Tuesday, April 24, 2012

from beginning til end



Ciao Tutti. It's been a minute or two since I have last posted. Sorry, about that. You know life gets busy, people get crazy, work starts rolling and then the next thing you know, you are sprinting to get anywhere. 


Well, I think we should all take a minute to bring it back to school habits and thats exactly what I am planning on doing. Staying on top of homework, you know that work you bring home, feeling like your in 7th grade again, eating healthy, exercising and not going out on school  nights (well, maybe if I have a league Bocce ball game at the local wine bar, but that's IT!) So I thought I would shed some light on taking notes, notes for wine that is! 
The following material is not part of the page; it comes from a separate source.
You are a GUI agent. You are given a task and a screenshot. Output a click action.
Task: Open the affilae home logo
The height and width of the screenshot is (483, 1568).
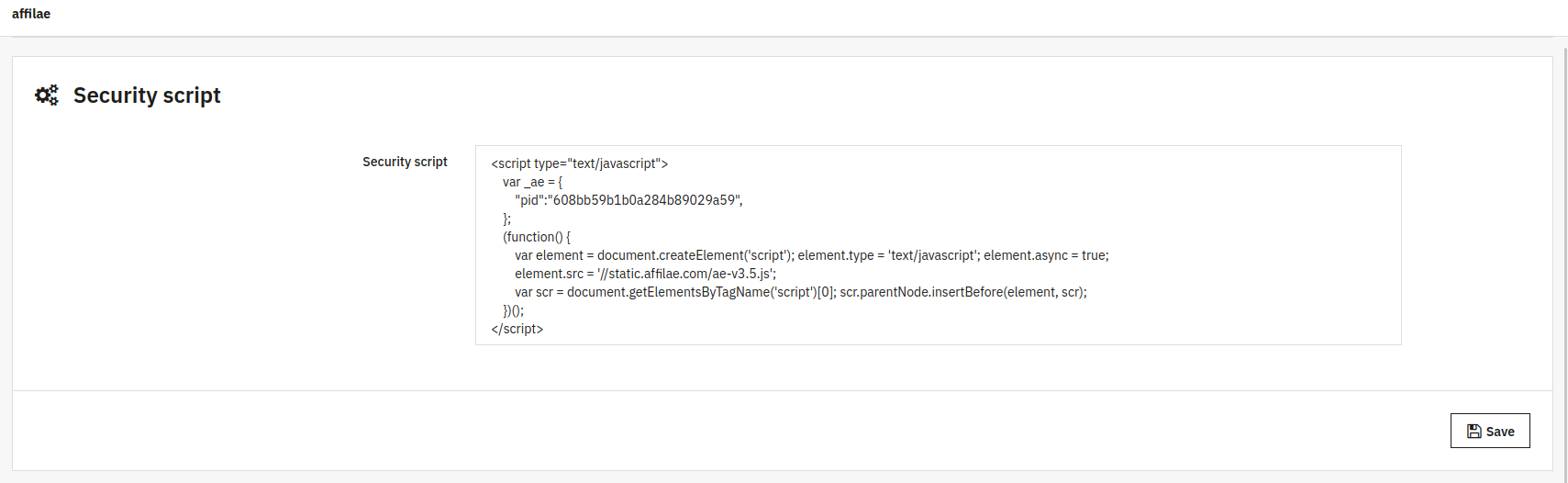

Open a bottle with dinner, be sure to make a notation of the time you open it and by drinking in slowly (key word: slowly) take notes throughout. You will be amazed at the changes this little liquid can make. Good luck. 

Tuesday, March 27, 2012

thoughtful tuesday

So I was going to post yesterday but then everything got hectic and I was running around with my head cut off. . . Well, not really but it felt that way. March is almost over, this rain needs to leave the city, I was disappointed by The Hunger Games (anyone else feeling the same way?) and I need to taste more unique whites.

Jumping into my topic of the day, my wine homework was to taste a wine from a new spot. . . I tasted a wine from Solvenia, Verus Furmint 2009. Refreshing, high in acidity, fruit shining through and still maintaining dry and crisp characteristics. So with success, I enjoyed my glass and will be attempting more obscure whites when I go out next. How was yours?